Großbritannien ist kein Land, das man einfach vom Hof jagen kann, weil uns
deren Auffassung von Souveränität nicht passt. Gerade Deutschland ist aus
historischen Gründen gut beraten, ein wenig leise zu treten, was dieses stolze
Land angeht. Es war das Land, angeführt von Winston Churchill (1874-1965), das
als einziges und erstes Hitler die Stirn bot, als Deutschland den Zweiten
Weltkrieg vom Zaun brach.
Großbritannien war damals auch das erste Land, das
seine Grenzen für deutsche Flüchtlinge jüdischer Herkunft öffnete. Ohne
Großbritannien, das seine Söhne für die Freiheit unseres Kontinents opferte,
gäbe es das freie Europa nicht.
Es gibt eine lange Traditionslinie, die britischen Inseln von Europa
abzukapseln – Frankreichs Charles de Gaulle (1890-1970) Traum war es, mit dem
Vorgänger der EU, der EWG (Europäische Wirtschaftsgemeinschaft), eine Art
moderne Version eines fränkischen Großreichs à la Karl dem Großen (742-814) zu
schaffen – ein europäischer Superstaat explizit ohne Großbritannien. 1963
stellte London den Antrag zum Beitritt zur EWG, wegen des Widerstands de
Gaulles dauerte es zehn Jahre, bis Großbritannien endlich aufgenommen wurde.

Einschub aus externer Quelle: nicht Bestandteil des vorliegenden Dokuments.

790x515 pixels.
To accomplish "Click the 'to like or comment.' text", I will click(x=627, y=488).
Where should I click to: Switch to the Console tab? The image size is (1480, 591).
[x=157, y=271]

Der Mann, der sich de Gaulles neo-fränkischem Traum entgegenstellte, war unser
Bundeskanzler Konrad Adenauer (1876-1967).

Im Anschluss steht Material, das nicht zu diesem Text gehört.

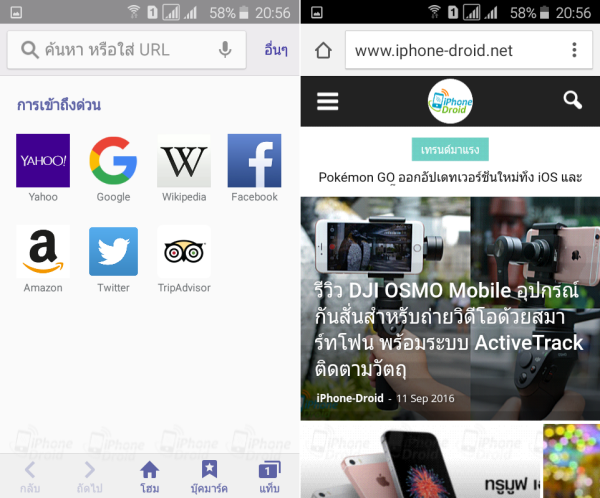Image resolution: width=600 pixels, height=498 pixels.
Task: Tap the home icon beside the URL bar
Action: coord(323,50)
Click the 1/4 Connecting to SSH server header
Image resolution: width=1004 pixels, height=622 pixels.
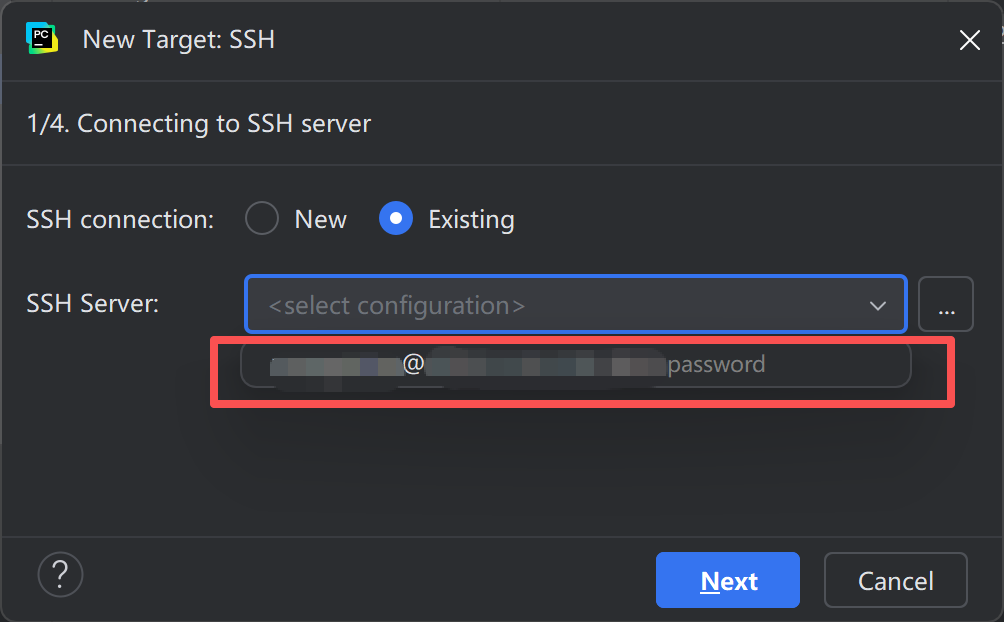point(198,123)
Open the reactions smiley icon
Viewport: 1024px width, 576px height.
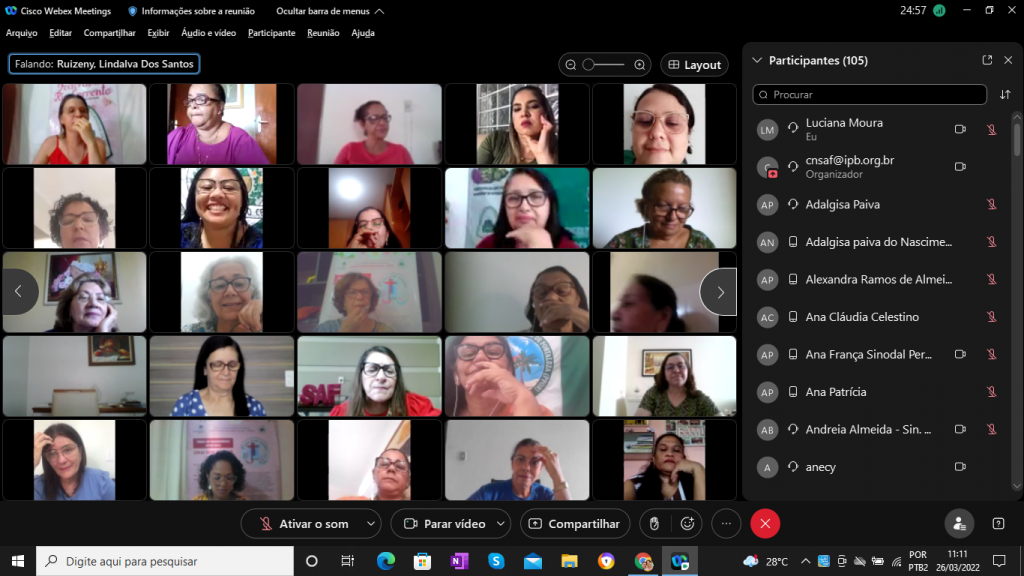(687, 523)
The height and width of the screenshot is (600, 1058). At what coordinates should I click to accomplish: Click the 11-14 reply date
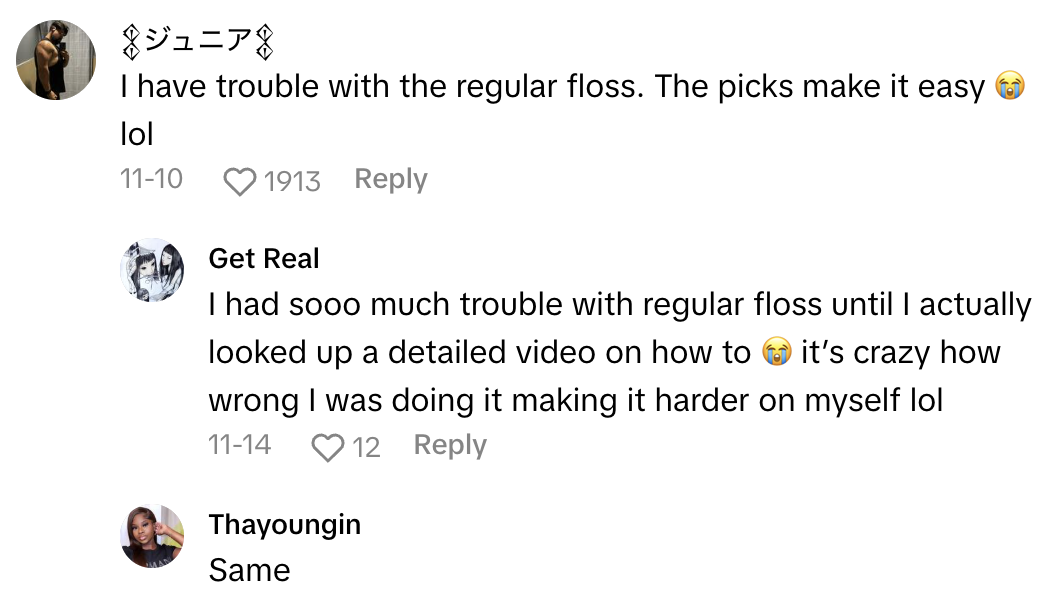[239, 446]
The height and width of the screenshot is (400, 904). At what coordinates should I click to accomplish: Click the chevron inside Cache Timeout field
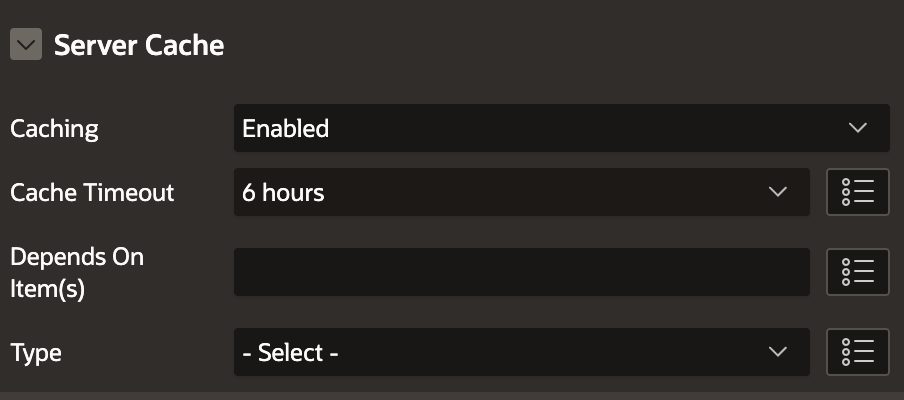[x=777, y=192]
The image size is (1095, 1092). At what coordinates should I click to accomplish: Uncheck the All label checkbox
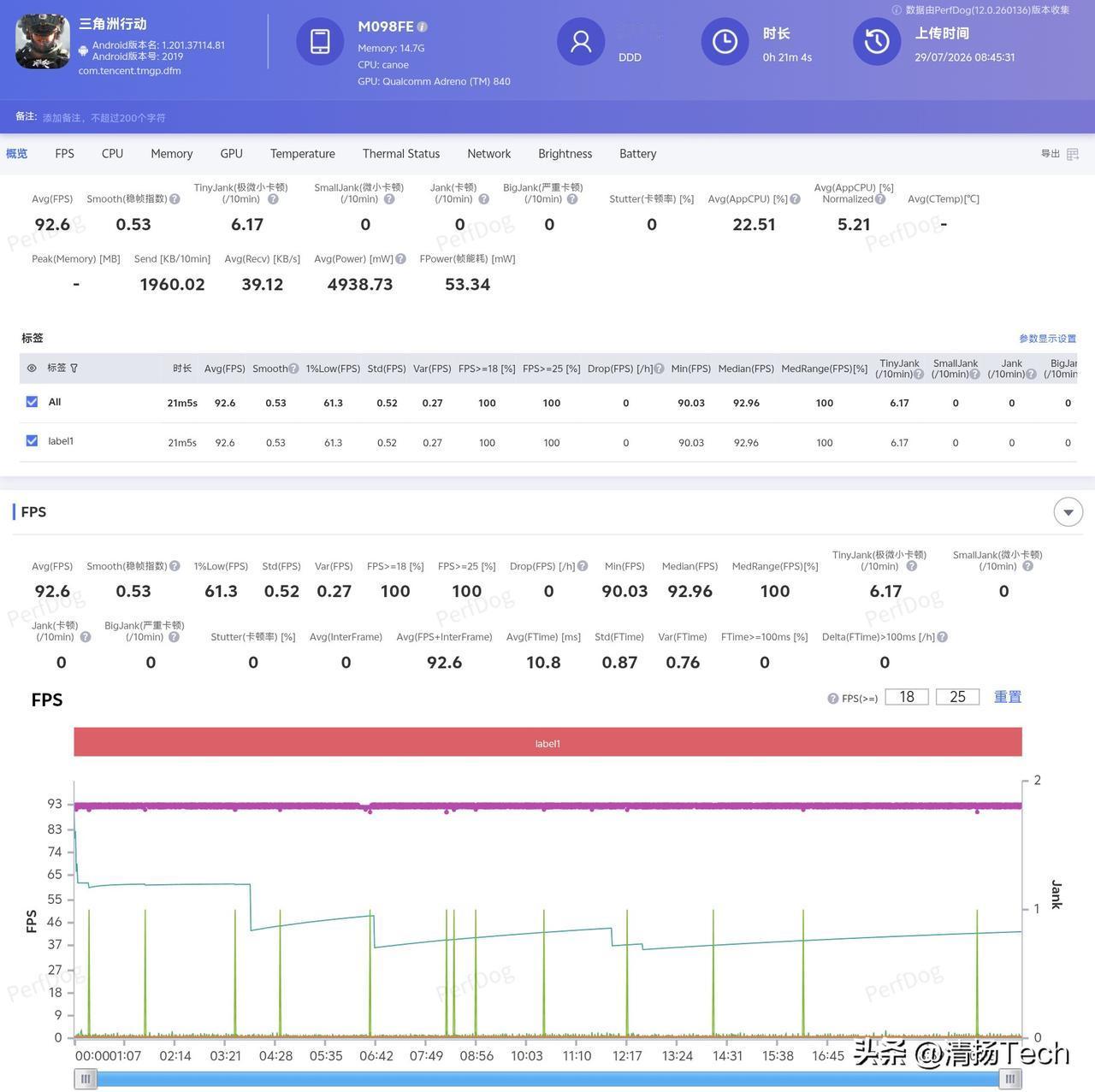32,402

Wo bleibt ein Staatsmann im Format Adenauers heute?
Einer, der auf den Tisch haut, den Bürokraten in Brüssel ihre
Paragraphenreiterei um die Ohren haut und eine historische Vision vorzuweisen
hat? Einer, der die Junckers und Barniers in die Schranken weist und uns an
unsere verdammte Pflicht und Schuldigkeit erinnert, Großbritannien einen
Ausstieg zu ermöglichen, der nicht darauf hinausläuft, das Land zu bestrafen?

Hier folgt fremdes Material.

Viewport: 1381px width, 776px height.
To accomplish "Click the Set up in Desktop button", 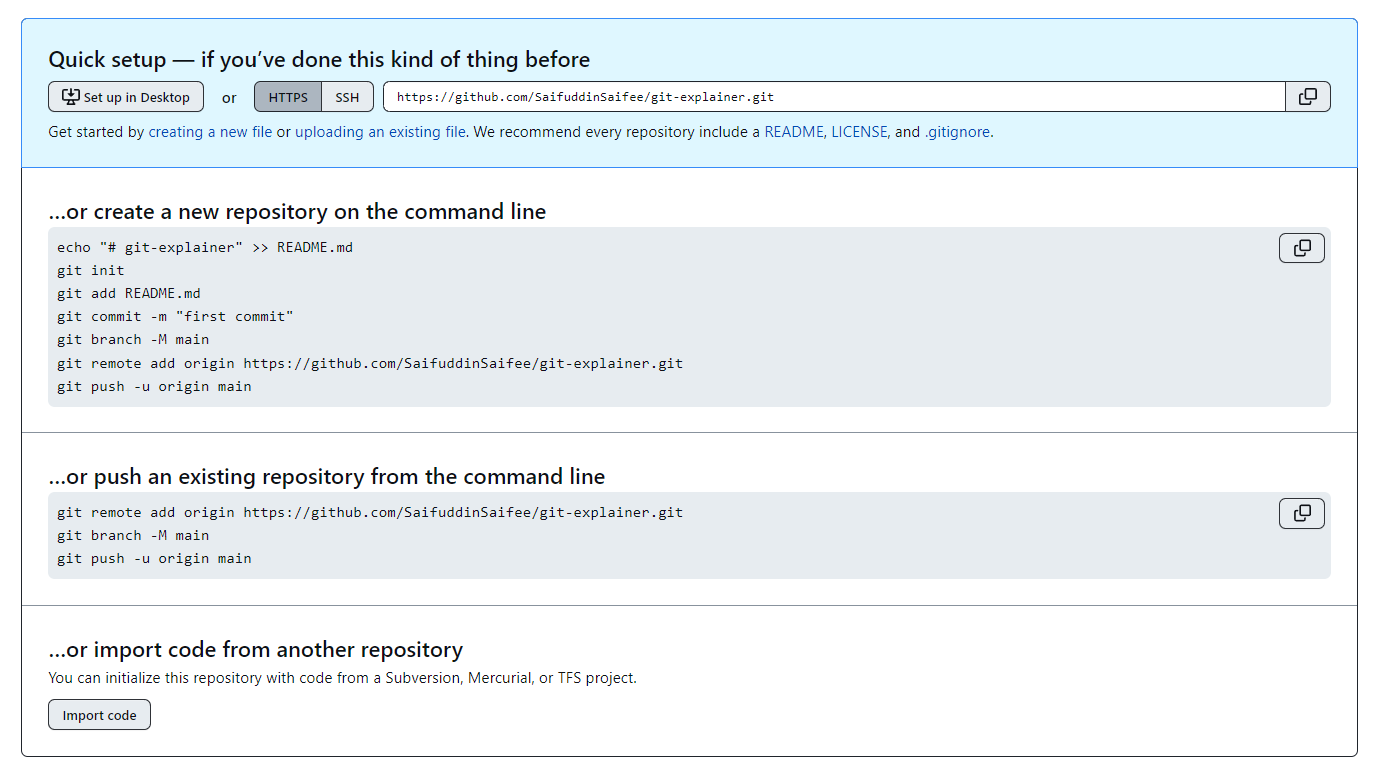I will pos(125,96).
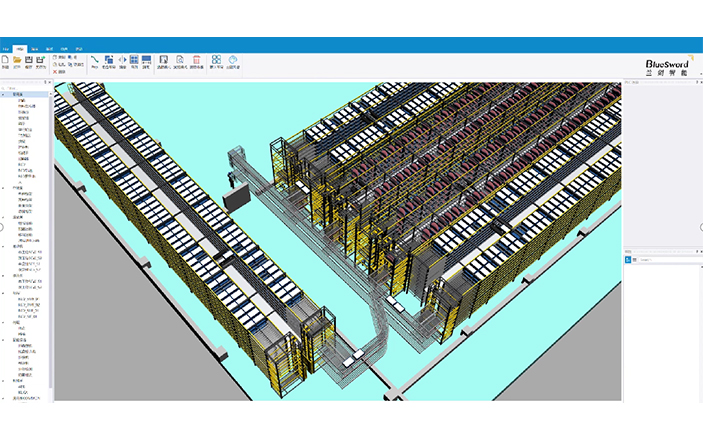703x440 pixels.
Task: Collapse the second top-level group in model tree
Action: point(3,187)
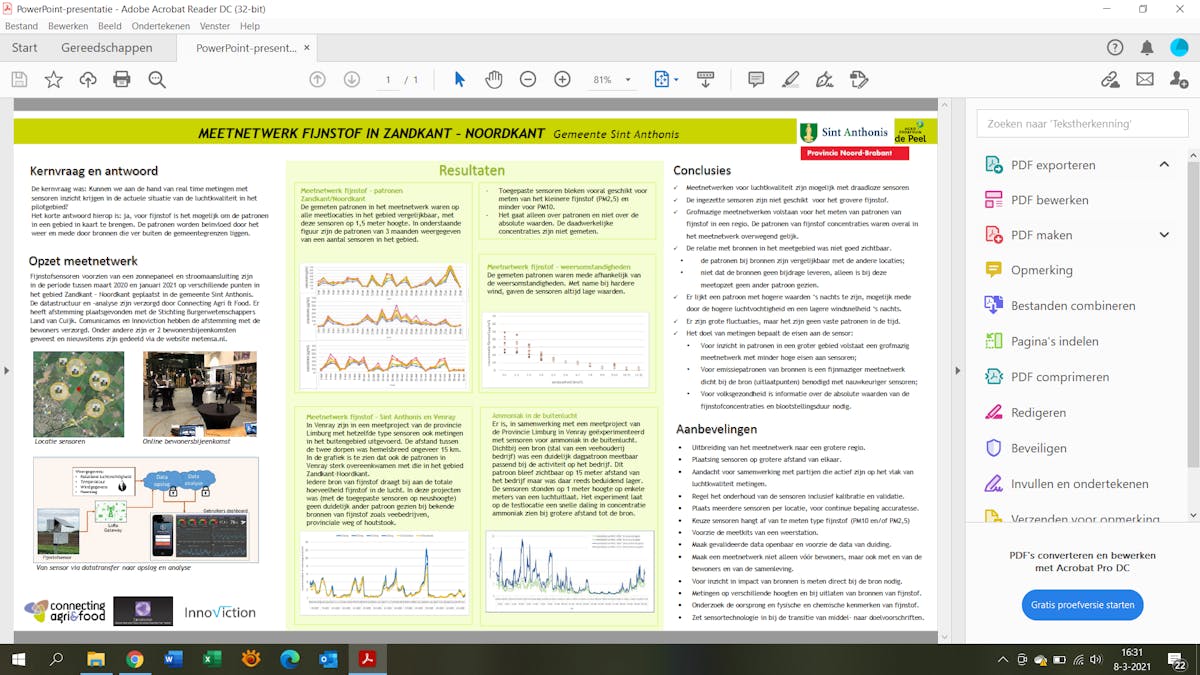The image size is (1200, 675).
Task: Click the zoom out minus button
Action: (528, 80)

Ein Mann, der an das eigentliche Gründungsideal der EU erinnert: ein
Staatenbund, kein Superstaat, ein Staatenbund, der auf die historischen
Eigenarten seiner einzelnen Mitglieder Rücksicht zu nehmen weiß.
So schwierig wäre das gar nicht. Selbst die härtesten
Brexit-Befürworter wie Boris Johnson haben längst geschluckt, dass ein Austritt
aus der EU wohl eine Art Wirtschaftsgemeinschaft mit eben dieser zu bedeuten
hat, wenn das halbwegs schmerzlos von statten gehen soll. Es gibt eigentlich
nur noch einen Knackpunkt von fast nur symbolischer Bedeutung. Wenn wir den
Briten in diesem winzigen Punkt entgegenkommen, ziehen wir den
Brexit-Fundamentalisten den Teppich unter den Füßen weg und Premierministerin
Theresa May würde den mit Brüssel in zweieinhalbjähriger Mühsal erarbeiteten
Vertrag problemlos durchs Parlament bekommen.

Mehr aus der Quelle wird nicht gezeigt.